Best known for his more introspective performances as Vincent Van Gogh in Robert Altman’s “Vincent and Theo” and Guildenstern in Tom Stoppard’s movie of “Rosencrantz and Guildenstern Are Dead,” Roth never worried about going over-the-top with Cunningham, though he did look for nuances in the character.

“This is the kind of big film where you can really let off steam, but I also wanted to show glimpses of what’s truly underneath,” he said.

“Subtlety is there, but in a different form. Every so often you can lift up a little corner and let the audience know what’s really happening. There’s a performance going on, someone pretending to be something they’re not, like the undercover cop in ‘Reservoir Dogs.”’

The Cunningham character does not appear in Disney’s 1954 film “Rob Roy,” based on the same story of a Scottish rebel’s resistance to a vindictive landowner in 1712. While neither movie is as fanciful as Walter Scott’s novel “Rob Roy,” they’re so different from each other that they seem like completely separate stories.

“It’s not a documentary,” said Roth. “The movie is good guys, bad guys, a love story and a bit of a Western.”

Although he hadn’t worked with Caton-Jones before, they became drinking buddies in London when Caton-Jones was shooting his first picture, “Scandal.” For years they’ve talked about projects that might bring them together.

“I think Michael was very keen to get me for this,” he said. “He could have offered it to a star, and he really had to do some talking to get me involved.”

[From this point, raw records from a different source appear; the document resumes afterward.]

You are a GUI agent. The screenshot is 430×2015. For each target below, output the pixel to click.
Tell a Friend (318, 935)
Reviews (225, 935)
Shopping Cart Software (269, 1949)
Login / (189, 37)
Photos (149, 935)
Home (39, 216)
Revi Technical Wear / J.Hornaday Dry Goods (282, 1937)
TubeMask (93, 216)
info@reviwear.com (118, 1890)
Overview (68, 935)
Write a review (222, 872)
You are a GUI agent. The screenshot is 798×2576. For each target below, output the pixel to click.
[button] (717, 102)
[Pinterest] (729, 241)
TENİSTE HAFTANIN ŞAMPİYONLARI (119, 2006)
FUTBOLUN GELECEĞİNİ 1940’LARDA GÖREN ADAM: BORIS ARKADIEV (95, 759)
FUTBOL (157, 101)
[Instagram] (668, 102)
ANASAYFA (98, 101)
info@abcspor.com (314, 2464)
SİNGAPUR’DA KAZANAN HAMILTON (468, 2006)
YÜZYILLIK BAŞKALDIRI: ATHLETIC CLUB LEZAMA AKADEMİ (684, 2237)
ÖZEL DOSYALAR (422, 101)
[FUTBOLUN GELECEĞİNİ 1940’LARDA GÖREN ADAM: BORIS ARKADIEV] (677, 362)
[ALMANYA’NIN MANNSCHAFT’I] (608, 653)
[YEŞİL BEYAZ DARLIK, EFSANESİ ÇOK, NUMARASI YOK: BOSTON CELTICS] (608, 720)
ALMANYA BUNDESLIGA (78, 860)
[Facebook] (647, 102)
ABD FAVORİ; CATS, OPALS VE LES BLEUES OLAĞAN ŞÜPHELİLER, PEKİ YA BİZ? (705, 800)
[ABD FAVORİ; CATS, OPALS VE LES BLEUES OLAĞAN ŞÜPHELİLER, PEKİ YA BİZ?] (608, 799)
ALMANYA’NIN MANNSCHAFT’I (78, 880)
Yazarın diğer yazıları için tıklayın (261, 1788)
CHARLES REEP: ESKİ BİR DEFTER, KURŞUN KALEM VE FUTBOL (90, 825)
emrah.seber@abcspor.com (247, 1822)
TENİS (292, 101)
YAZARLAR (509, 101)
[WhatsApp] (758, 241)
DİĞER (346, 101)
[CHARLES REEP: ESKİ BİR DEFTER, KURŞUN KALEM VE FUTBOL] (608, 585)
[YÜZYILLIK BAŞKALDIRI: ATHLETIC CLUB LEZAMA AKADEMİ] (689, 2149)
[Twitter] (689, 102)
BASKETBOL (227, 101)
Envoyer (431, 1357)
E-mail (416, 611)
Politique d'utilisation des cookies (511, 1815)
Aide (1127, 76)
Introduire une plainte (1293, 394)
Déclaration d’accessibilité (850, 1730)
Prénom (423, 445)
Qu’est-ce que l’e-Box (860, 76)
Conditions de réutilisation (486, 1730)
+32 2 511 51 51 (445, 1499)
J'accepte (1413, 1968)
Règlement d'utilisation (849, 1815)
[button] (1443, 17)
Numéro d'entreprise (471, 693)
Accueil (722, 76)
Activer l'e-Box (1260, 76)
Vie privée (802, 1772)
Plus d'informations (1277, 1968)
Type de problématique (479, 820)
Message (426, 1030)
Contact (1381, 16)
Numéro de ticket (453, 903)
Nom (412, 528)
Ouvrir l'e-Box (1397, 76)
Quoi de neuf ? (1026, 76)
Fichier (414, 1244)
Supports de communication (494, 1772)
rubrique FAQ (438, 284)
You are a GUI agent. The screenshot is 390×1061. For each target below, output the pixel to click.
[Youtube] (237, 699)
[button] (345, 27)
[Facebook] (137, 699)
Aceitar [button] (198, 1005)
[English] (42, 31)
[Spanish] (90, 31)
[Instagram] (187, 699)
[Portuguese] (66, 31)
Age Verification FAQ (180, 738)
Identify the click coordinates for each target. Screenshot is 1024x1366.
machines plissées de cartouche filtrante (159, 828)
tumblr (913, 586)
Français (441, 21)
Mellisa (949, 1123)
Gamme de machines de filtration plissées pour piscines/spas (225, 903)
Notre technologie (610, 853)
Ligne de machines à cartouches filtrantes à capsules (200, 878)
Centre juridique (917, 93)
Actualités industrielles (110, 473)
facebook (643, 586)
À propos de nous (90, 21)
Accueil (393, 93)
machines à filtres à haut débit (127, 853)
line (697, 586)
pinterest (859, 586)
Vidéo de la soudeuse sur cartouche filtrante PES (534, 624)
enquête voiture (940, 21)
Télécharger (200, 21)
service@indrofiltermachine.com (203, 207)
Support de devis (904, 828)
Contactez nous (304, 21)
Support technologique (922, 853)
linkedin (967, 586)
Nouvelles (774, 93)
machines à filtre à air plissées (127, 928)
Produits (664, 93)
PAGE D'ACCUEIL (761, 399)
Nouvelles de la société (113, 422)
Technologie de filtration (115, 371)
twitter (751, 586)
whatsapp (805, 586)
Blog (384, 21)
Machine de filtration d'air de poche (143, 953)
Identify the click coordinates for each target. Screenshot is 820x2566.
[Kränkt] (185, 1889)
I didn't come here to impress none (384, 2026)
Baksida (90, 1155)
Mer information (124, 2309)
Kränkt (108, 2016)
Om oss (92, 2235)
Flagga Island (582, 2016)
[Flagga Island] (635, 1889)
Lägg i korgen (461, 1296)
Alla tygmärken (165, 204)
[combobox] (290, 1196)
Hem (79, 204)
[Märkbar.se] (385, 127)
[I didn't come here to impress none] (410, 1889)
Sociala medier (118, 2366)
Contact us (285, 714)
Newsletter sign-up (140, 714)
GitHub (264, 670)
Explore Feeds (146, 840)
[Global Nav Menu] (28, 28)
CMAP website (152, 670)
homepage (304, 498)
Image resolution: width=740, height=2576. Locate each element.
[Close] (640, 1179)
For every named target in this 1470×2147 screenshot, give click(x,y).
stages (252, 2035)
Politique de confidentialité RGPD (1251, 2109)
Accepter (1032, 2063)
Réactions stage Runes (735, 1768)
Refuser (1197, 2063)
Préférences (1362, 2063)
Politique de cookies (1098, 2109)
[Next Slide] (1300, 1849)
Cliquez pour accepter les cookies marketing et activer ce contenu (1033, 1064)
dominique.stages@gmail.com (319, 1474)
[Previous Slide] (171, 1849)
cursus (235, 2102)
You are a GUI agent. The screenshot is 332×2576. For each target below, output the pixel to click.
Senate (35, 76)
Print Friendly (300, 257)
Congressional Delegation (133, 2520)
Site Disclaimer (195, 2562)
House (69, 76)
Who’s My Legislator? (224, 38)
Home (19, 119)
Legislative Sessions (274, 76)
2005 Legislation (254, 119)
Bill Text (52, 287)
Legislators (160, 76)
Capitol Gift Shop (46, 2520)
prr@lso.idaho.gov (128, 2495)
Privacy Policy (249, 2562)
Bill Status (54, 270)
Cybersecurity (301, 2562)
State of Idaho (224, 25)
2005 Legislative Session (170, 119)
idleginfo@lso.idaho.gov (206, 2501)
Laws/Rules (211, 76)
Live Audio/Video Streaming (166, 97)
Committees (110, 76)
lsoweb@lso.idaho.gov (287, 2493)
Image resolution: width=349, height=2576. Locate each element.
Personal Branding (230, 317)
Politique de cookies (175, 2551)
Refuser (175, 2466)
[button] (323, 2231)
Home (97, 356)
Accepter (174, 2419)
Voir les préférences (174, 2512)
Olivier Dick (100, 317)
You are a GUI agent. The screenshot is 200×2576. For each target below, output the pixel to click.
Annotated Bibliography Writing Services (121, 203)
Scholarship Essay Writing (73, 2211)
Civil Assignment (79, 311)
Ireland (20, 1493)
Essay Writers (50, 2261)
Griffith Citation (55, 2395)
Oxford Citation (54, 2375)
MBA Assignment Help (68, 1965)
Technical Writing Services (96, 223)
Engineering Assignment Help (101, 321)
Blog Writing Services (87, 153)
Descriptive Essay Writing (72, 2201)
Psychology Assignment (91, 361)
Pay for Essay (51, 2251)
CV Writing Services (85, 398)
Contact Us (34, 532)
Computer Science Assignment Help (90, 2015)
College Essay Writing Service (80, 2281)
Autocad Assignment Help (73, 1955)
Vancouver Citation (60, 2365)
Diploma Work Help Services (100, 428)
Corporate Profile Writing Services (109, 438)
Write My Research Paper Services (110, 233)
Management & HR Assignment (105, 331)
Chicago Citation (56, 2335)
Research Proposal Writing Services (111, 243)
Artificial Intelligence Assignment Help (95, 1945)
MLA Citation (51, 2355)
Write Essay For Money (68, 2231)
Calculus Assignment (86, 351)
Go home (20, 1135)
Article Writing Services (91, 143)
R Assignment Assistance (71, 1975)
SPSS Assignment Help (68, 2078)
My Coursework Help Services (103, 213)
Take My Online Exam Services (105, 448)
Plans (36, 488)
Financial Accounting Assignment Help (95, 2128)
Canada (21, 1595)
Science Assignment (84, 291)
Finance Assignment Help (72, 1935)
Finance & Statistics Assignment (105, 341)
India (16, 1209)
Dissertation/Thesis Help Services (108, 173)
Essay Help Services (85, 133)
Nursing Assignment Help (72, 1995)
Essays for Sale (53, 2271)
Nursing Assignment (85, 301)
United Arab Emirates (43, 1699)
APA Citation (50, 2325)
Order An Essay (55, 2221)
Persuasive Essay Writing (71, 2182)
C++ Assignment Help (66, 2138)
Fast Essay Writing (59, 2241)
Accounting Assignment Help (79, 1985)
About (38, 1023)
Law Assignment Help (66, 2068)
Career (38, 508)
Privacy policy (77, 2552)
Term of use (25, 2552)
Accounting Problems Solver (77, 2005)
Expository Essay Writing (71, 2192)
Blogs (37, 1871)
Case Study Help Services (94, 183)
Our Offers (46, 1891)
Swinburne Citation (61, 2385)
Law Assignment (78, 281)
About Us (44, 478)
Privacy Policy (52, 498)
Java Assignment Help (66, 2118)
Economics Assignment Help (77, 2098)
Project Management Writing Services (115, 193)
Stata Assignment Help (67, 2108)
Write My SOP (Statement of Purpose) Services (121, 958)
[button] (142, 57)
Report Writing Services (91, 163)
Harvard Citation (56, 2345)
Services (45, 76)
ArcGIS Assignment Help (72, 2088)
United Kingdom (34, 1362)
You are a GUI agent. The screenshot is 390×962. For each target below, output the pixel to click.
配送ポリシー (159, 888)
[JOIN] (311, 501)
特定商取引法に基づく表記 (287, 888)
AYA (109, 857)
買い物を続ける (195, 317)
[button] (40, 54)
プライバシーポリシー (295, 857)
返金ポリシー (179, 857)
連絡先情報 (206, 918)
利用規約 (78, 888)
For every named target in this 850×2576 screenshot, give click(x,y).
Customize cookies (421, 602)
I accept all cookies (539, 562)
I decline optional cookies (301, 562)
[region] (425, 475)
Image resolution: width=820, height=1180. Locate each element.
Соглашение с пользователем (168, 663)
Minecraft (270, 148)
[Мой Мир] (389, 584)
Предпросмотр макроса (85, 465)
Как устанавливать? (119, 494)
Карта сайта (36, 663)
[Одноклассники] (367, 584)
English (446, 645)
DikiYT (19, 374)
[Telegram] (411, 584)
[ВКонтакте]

Roth once attended art school and planned to be a sculptor, but he caught the acting bug as a teenager, playing the leading role in a musical-stage version of “Dracula.” He was a skinhead in his first British TV film, “Made in Britain,” following it up with Mike Leigh’s “Meantime,” in which he played someone “simple, quiet and withdrawn.”

He was 21 when he made his big screen debut as a boyish killer in Stephen Frears’ 1983 gangster movie “The Hit.” He played Barbara Hershey’s sympathetic pal in “A World Apart,” another punk in “The Cook, the Thief, His Wife and Her Lover,” and an American criminal, Charles Starkweather, in the ABC miniseries, “Murder in the Heartland.”

Soon he’ll be seen as a bellhop in Tarantino’s new picture, “Four Rooms”; as a hit man in the low-budget “Little Odessa”; and as a killer who falls in love with Julia Ormond in “Captives.”